(Stored items)
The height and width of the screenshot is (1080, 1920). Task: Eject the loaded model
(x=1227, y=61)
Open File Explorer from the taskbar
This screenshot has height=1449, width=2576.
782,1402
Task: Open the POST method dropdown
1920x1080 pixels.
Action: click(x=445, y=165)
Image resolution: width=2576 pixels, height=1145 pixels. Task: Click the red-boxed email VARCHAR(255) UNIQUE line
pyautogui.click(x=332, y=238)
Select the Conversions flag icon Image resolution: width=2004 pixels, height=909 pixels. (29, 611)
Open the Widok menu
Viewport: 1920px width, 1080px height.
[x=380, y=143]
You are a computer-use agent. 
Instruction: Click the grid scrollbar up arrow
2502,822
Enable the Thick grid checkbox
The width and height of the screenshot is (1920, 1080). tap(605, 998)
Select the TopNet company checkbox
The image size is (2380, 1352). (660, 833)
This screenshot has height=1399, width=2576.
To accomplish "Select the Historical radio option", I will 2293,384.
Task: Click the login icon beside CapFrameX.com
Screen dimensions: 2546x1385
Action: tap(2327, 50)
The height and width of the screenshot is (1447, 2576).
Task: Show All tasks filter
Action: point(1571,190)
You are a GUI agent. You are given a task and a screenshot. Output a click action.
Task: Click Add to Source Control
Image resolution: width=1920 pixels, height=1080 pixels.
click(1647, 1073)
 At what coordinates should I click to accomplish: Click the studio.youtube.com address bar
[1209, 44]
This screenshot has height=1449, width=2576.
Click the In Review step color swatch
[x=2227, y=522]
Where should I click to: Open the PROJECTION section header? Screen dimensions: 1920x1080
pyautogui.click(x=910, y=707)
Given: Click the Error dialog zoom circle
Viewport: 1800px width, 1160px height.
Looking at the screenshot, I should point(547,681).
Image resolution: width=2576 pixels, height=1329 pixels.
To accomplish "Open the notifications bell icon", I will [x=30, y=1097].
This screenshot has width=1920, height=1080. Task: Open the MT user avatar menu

Assignment:
The response should be a verbatim transcription of the data.

Solution to the problem:
The height and width of the screenshot is (1080, 1920). Task: Eject the loaded model
(x=1227, y=61)
Open File Explorer from the taskbar
This screenshot has height=1449, width=2576.
782,1402
Task: Open the POST method dropdown
1920x1080 pixels.
Action: click(x=445, y=165)
Image resolution: width=2576 pixels, height=1145 pixels. Task: Click the red-boxed email VARCHAR(255) UNIQUE line
pyautogui.click(x=332, y=238)
Select the Conversions flag icon Image resolution: width=2004 pixels, height=909 pixels. (29, 611)
Open the Widok menu
Viewport: 1920px width, 1080px height.
[x=380, y=143]
You are a computer-use agent. 
Instruction: Click the grid scrollbar up arrow
2502,822
Enable the Thick grid checkbox
The width and height of the screenshot is (1920, 1080). tap(605, 998)
Select the TopNet company checkbox
The image size is (2380, 1352). (660, 833)
This screenshot has height=1399, width=2576.
To accomplish "Select the Historical radio option", I will 2293,384.
Task: Click the login icon beside CapFrameX.com
Screen dimensions: 2546x1385
Action: tap(2327, 50)
The height and width of the screenshot is (1447, 2576).
Task: Show All tasks filter
Action: point(1571,190)
You are a GUI agent. You are given a task and a screenshot. Output a click action.
Task: Click Add to Source Control
Image resolution: width=1920 pixels, height=1080 pixels.
click(1647, 1073)
 At what coordinates should I click to accomplish: Click the studio.youtube.com address bar
[1209, 44]
This screenshot has height=1449, width=2576.
Click the In Review step color swatch
[x=2227, y=522]
Where should I click to: Open the PROJECTION section header? Screen dimensions: 1920x1080
pyautogui.click(x=910, y=707)
Given: Click the Error dialog zoom circle
Viewport: 1800px width, 1160px height.
Looking at the screenshot, I should point(547,681).
Image resolution: width=2576 pixels, height=1329 pixels.
To accomplish "Open the notifications bell icon", I will [x=30, y=1097].
This screenshot has width=1920, height=1080. Task: Open the MT user avatar menu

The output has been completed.